2. Remember That No Matter How Hard You Tried, You Never Stopped Experiencing Emotional Abuse
Maybe it subsided for short periods of time, but it never ended. If you were responsible for it, you would have been able to make it stop.
3. To Begin Healing, You Need to Adopt the Truth That Your Mistakes Do Not Excuse Their Abuse
If you made mistakes, as we all do, abuse is never an appropriate response to them. Responding abusively is a choice, it is not a mistake or accident.
4. Stop Telling Yourself That “Maybe You Could Have Stopped It”
Many victims feel responsible for the abuse because they ignored early red flags, didn’t leave sooner, or weren’t able to make it stop.

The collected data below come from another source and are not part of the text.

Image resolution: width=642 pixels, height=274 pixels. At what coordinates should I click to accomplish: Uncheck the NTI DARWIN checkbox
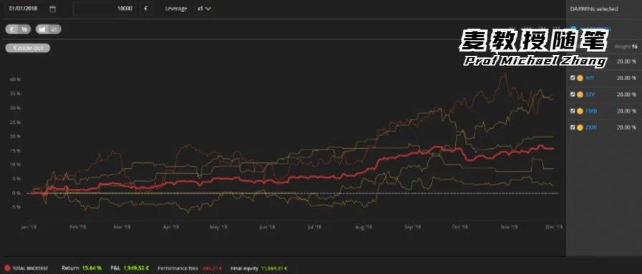[x=573, y=78]
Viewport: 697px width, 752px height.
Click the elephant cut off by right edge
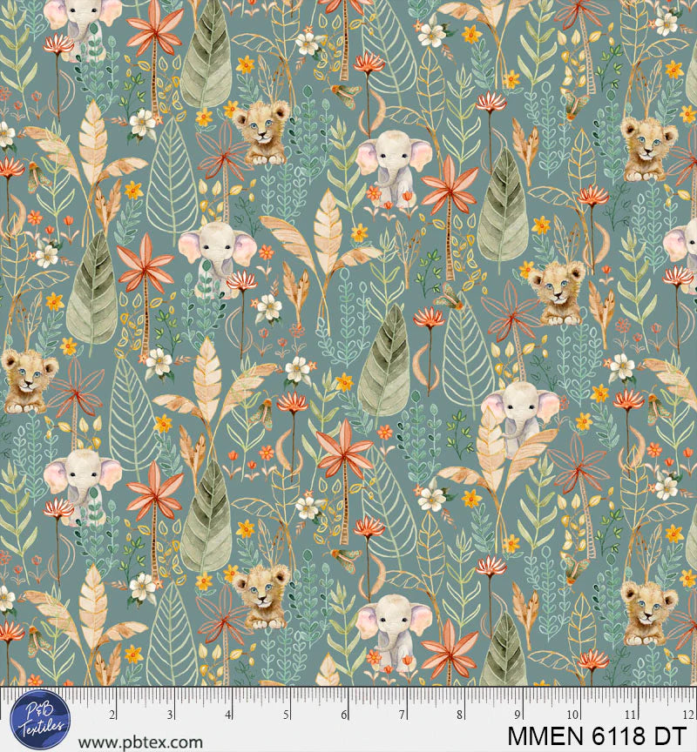[682, 244]
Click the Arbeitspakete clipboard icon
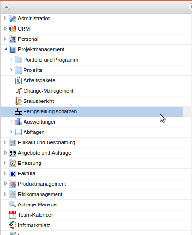Screen dimensions: 192x235 pyautogui.click(x=18, y=80)
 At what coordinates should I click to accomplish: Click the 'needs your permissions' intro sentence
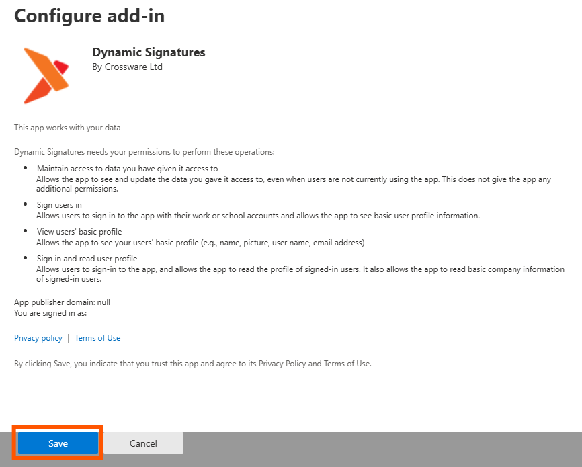click(x=144, y=152)

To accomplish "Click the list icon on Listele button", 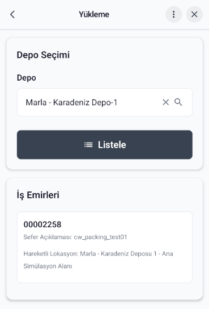I will [88, 145].
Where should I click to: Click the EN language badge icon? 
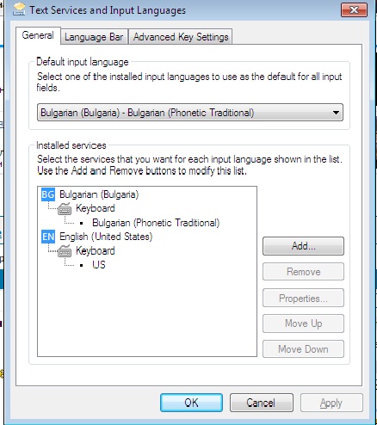pyautogui.click(x=48, y=237)
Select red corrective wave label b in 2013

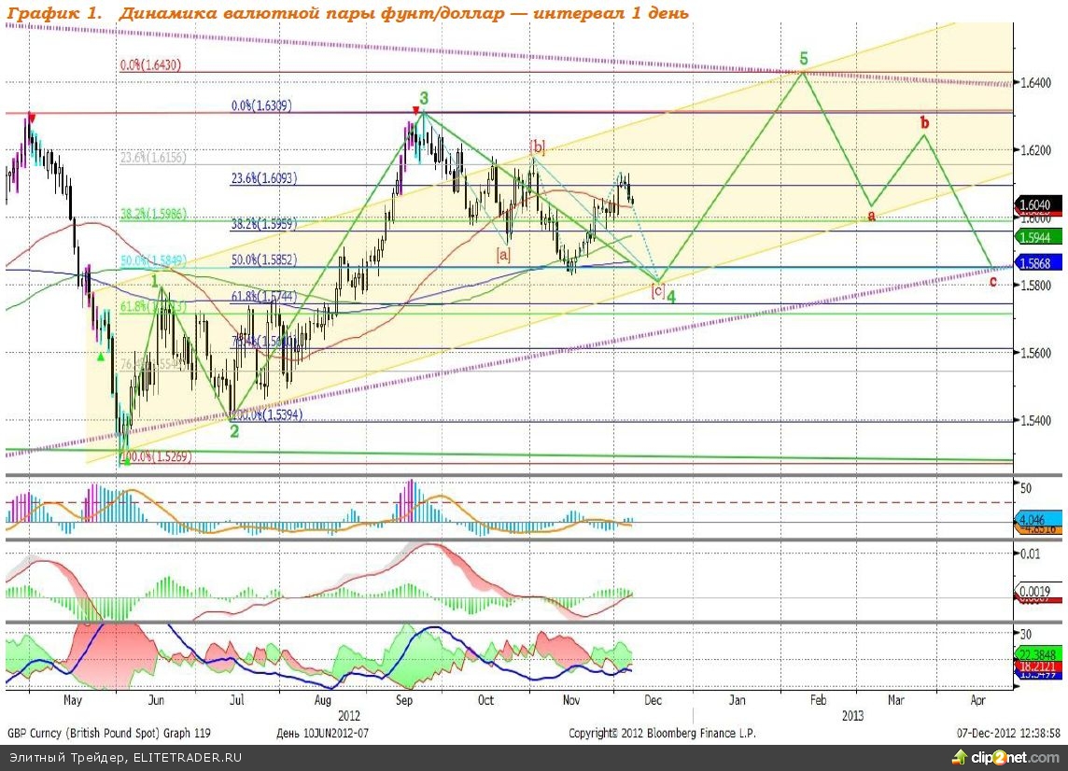coord(924,122)
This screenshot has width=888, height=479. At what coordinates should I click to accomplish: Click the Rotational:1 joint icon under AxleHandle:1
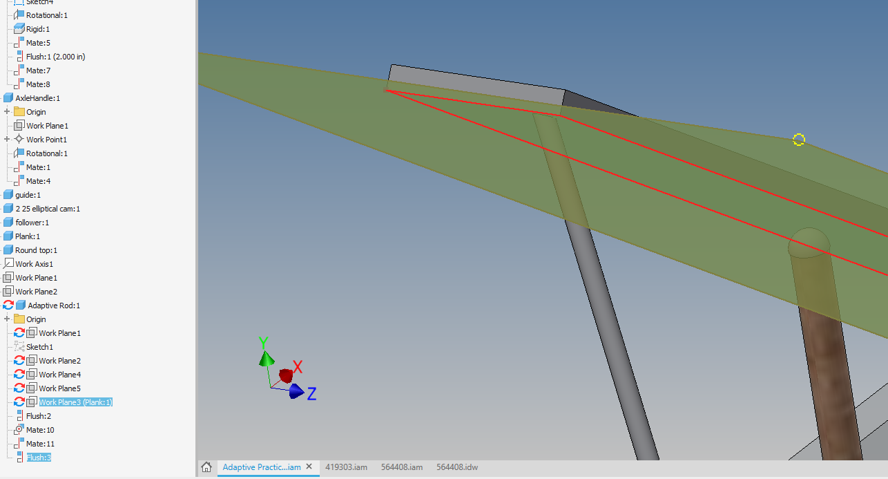[x=20, y=153]
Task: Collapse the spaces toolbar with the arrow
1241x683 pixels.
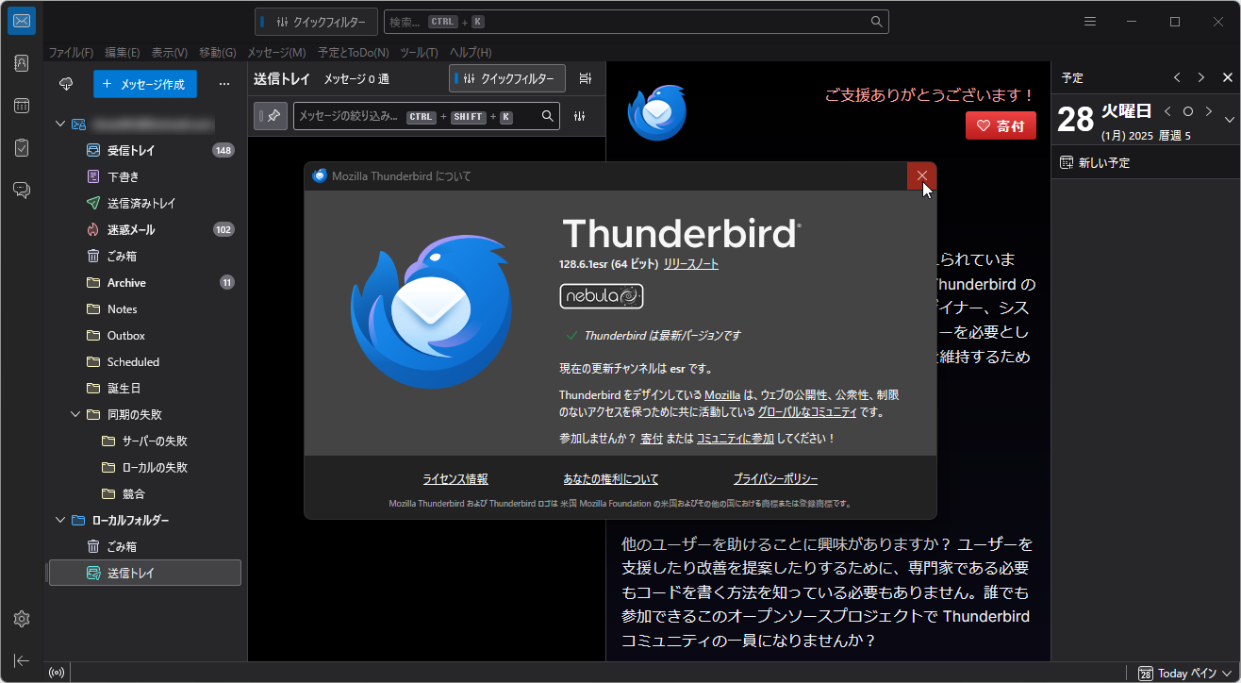Action: tap(21, 660)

Many psychological abuse victims don’t realize that what they are encountering is abuse; they lack clarity of what is actually happening and are stuck in prolonged states of stress and confusion.
Whether you ignored the warning signs, shut down your own instincts, or stayed when you should have left does not mean the abuse is your fault.
5. Declare Aloud (and Often) That the Abuse Is Not Your Fault, Even if You Don’t Feel That Way on the Inside
Make it your daily (maybe even hourly) mantra: “the abuse was not my fault” or “I did not deserve it.” “I am loveable and deserve to be treated with kindness and mutual respect.” It can be very helpful to find a therapist with extensive experience in abuse and trauma to explore why you carry a deficeit of self love. It may have come from childhood experiences you’ve yet to identify. The goal is to firmly believe you deserve better because you are a loveable person.
Conclusion
Abusers often perpetuate their control by intentionally or unintentionally making victims question, “is it my fault I was abused?”
However, abuse is never the victim's fault.
On the contrary, covert abuse, a distorted worldview, reactive defense, and familial or social conditioning all contribute to misplaced blame.
However, by shifting a victim’s mindset and accepting the truth that no behavior ever justifies abuse, victims can begin to end abusive cycles.